「ふぅ…。」
変身を解いて、俺は一息ついた所に岩陰に隠れていためぐみんとアクアが合流してきた。
とりあえず、アクアには折檻が必要だな。
「ハチマン!先程の戦いカッコよかったです!やっぱり、アクシズ教団に入ったからですか!」
「違うぞ、めぐみん。アクア、ちょっとこっち向け。」
「うん?何かしら?」
めぐみんは、興奮気味でその場をぴょんぴょんしていた。何この子可愛いんですけど。
だが、その前に…。俺は、アクアのデコに本気のデコピンをかました。
「いったーーーーい!何するのよ、ハチマン!あぅ…。」
余程痛かったのか、アクアはデコを抑えながら涙目で反論してきた。
「アクア、めぐみんに変な嘘ついた罰だ。これぐらいで済んで良かったと思えよ。次に変な嘘ついたら変身をした状態でデコピンだからな。」
「うぅ…はい。」
それと……そこのアホクルセイダーにも折檻しないとな。だが問題は、ドが付くほどのMだ。普通の折檻なら、さっきやったデコピンで済むんだが…。チラッとダクネスの方を向くと、物欲しそうな顔をしていた。あー、もうめんどくさい!
「ハチマン、ダクネスどうする?てか、さっきのアイツは逃げちゃったし、俺の感知スキルで探すか?」
「ダクネスは、放置でいいだろ。逃げた奴に関しては、依頼されている事だから倒すか。」
そんな、話しをしてるとアクアは分かりやすく顔をしかめた。
「えぇ~、自分が取ってきたクエストですけど…なんて言うか、あんな不気味なモンスターをもう一度見ないといけないとか嫌なんですけど~。てか、戦力になるのがハチマンとカズマだけで、めぐみんは1発こっきりで、ダクネスは命中率低いし…。私は、あんな見た目の奴と近接とか嫌だし~。」
このダメ神が…。
俺とカズマは、呆れた顔をしていたところにめぐみんが手を挙げた。
「はいはい!」
「はい、めぐみん。何かあるのか?」
「ゴッホン。アイツの弱点を付けば、もっと楽に倒せると思うんですが。」
「あんな化け物みたいな弱点なんかあるのか?やっぱ、虫が付くだけあって火に弱いとかか?」
カズマは首を傾げなから質問した。
たしかに、あんな見た目の奴に弱点とかあるのか?
「いいえ、火ではありません。確か、寄生系モンスターは水を嫌うと聞いてます。キラーマンティスって、モンスターのお腹の中にいる何とか寄生虫も水に付けるとキラーマンティスから脱出するらしいです。でも、私は街の近くという事だったので、水なんか持ってきてありません。皆さんは?」
なんだか、カマキリの腹の中に住むハリガネムシみたいだな。
確か、ハリガネムシって、宿主が食べたものを食べて成長するんだよな。まるで、人間でいうヒモだな。なんか羨ましい。だって、働かずに飯も食えて宿もあるんだぜ。

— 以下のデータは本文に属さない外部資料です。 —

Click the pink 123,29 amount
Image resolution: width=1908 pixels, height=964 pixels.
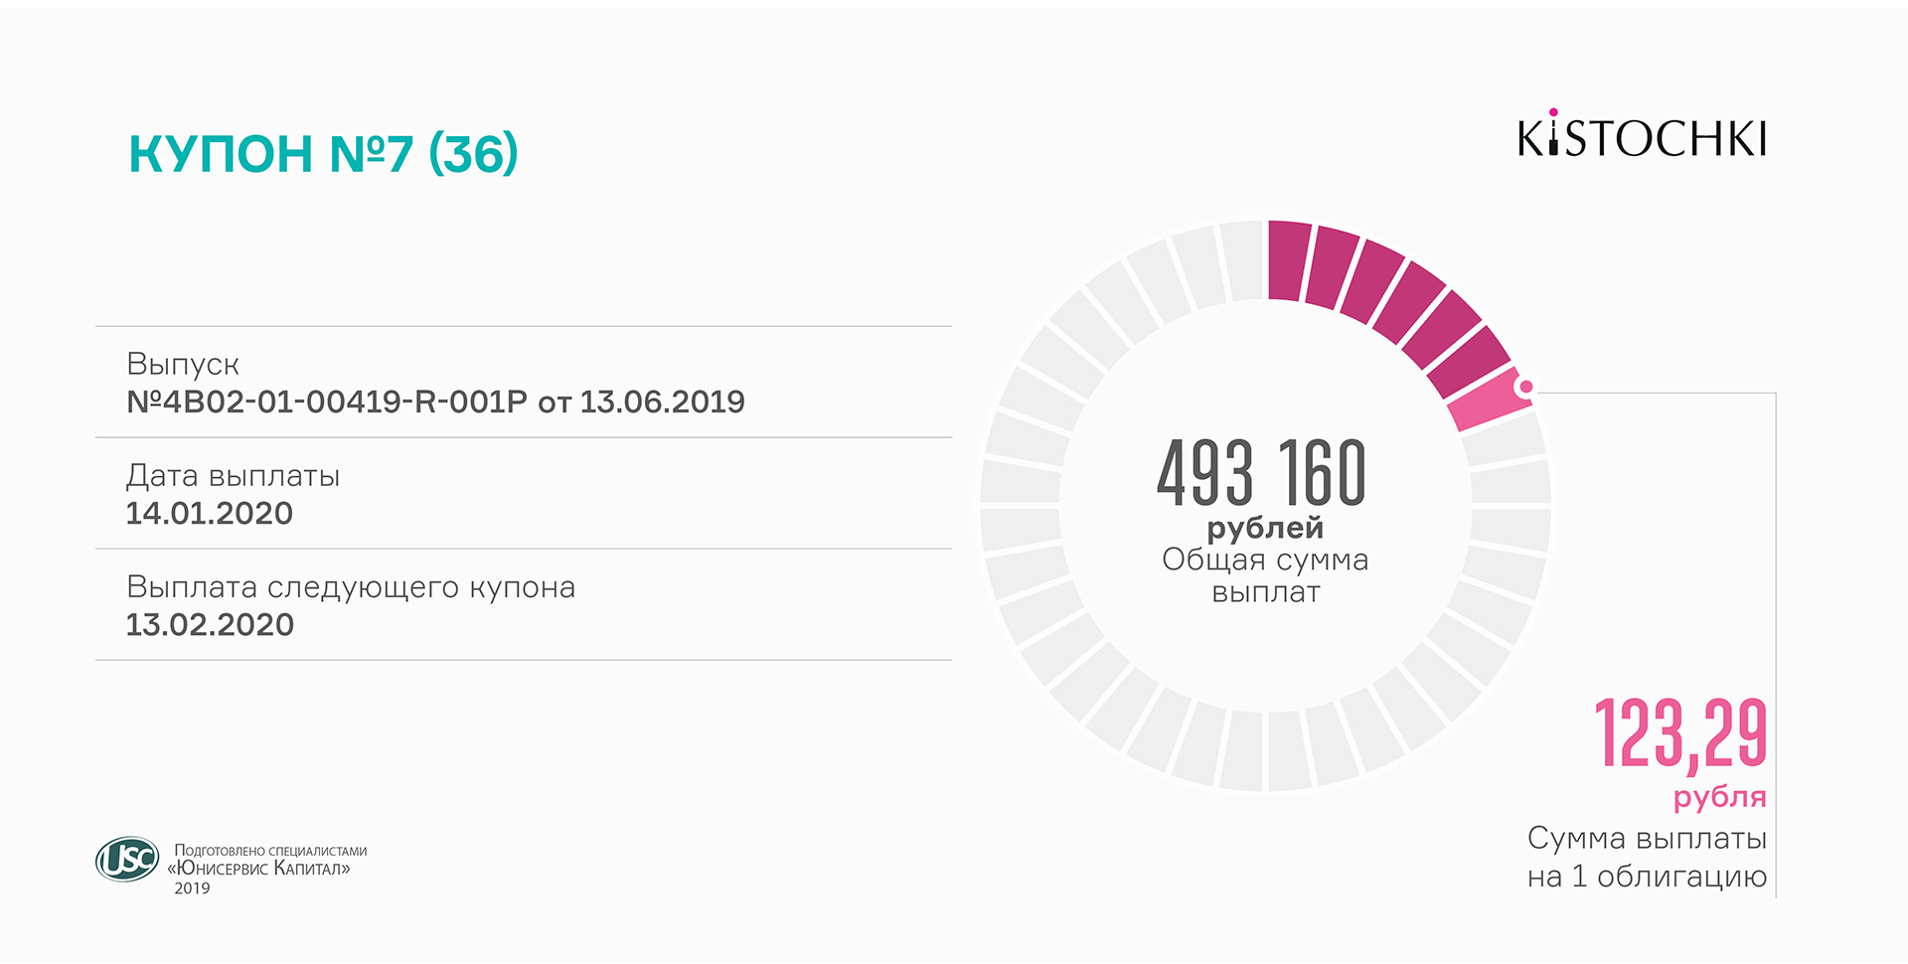[1680, 733]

おっと、アホな事を考えてないで、水か……。俺も街の近くという事で、水とか食料などといったものは何も持ってきていない。
「おいおい、水のことなら俺に任せてくれ。」
カズマがドヤ顔で言ってきた。なんだろう…めぐみんと違って、無性に殴りたい。
「任せてくれって?」
「実はな、キャベツの時に仲良くなった他のパーティの人に初級魔法を教えて貰ったんだ。」
そう言えば、行く前にスキル習得してたな。てか、他のパーティと仲良くなるとか、相変わらずコミュニケーション能力は高いな。

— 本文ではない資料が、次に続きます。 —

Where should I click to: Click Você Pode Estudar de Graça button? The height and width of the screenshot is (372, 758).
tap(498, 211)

カズマは、右手を突き出して''クリエイト・ウォーター''と叫んだ。突き出した右手に光が集まり、次の瞬間に何も無い場所から大量の水が現れた。
「おぉ!すげぇじゃん、カズマ。」
「へっへっへっ……」
「おい、クソニート…私に言うことないの?」
アクアの方を向くと、カズマに対して殺気だっているズブ濡れになったアクアの姿があった。
死んだな、カズマ。
「えっと…水もしたたる女神さま、今日もアクアはいい女だな!」
「ゴオオオオオオオト!ブロオオオオオ!」
「いやあああああ!」
カズマの溝にアクアの右拳が炸裂した。
あーあー、本当にカズマはついてないな。
とりあえず、南無!成仏しろよ。